Gift aid is often overlooked when considering the year-end. Many of us tick the gift aid box on charity donations to ensure that the maximum benefit can be claimed from our acts of kindness. What happens next? If we don't keep a log we forget to claim the gift aid relief via our self-assessment tax return, resulting in handing over more tax than you need to.
GIft aid relief works in the same way as personal pension contributions by extending your basic rate band and relieving tax at 20% or 25% (if income is derived by dividends).
Much like pension contributions, a key opportunity for those with control over their income. However, these tax reliefs are only available to those paying rate in the higher and additional rate bands.
3. Capital Gains Tax
The annual exemption for capital gains tax in the 2019/20 is £12,000 and if you are thinking about making capital disposals, making them before the 5th April will ensure you do not use your annual exemption.
This is particularly effective if you have a share portfolio where you are looking to liquidate share holdings by structuring disposals over a number of years.
Care needs to be taken so that you don't fall foul of bed and breakfasting anti-avoidance provisions.
We are aware of the effect of the Coronavirus on stocks and shares, this may not be appropriate for you, however this should be a key consideration for the future.
The annual ISA savings allowance currently stands at £20,000. Income earned on ISA accounts is tax-free and not in scope for personal tax.
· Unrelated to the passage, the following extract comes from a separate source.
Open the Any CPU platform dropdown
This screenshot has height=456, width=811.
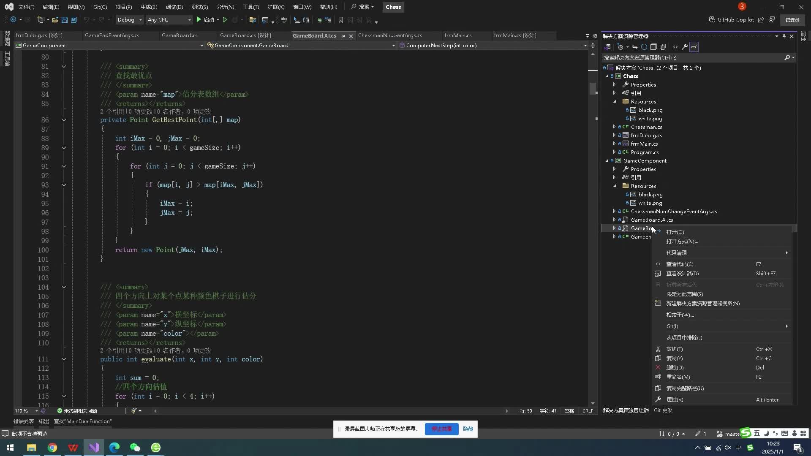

If you have not utilised your annual allowance for 2019/20 and have taxable deposit interest, you may consider transferring funds to your ISA investments to reduce your tax bill.
Tax advantaged investments such as SEIS and EIS investments are becoming more commonplace. The tax breaks on these investments are generous and can relieve income tax liabilities of 50% and 30% respectively. This means that up to 50% of your investment may be wiped off of your income tax liability in the year of subscription or the prior year if you elect to do so.
Please note that we are not qualified to give investment advice so if you are intending on making investments to maximise your tax allowance, we advise you to first get in touch with your Independent Financial Advisor.
5. Inheritance Tax
If you are of retirement age and in the fortunate position that you have available resources to help your family, here is an often overlooked but effective inheritance tax mitigation strategy.
Every year you are entitled to a £3,000 annual exemption for gifts made. £6,000 if you have not used the exemption from the previous year. Gifts in excess of this amount would become a potentially exempt transfer and would attract inheritance tax rates of up to 40% if you die within 7 years.
Using this exemption annually can ensure a saving on inheritance tax and ensure that your wealth is transferred to your nearest and dearest, tax-free.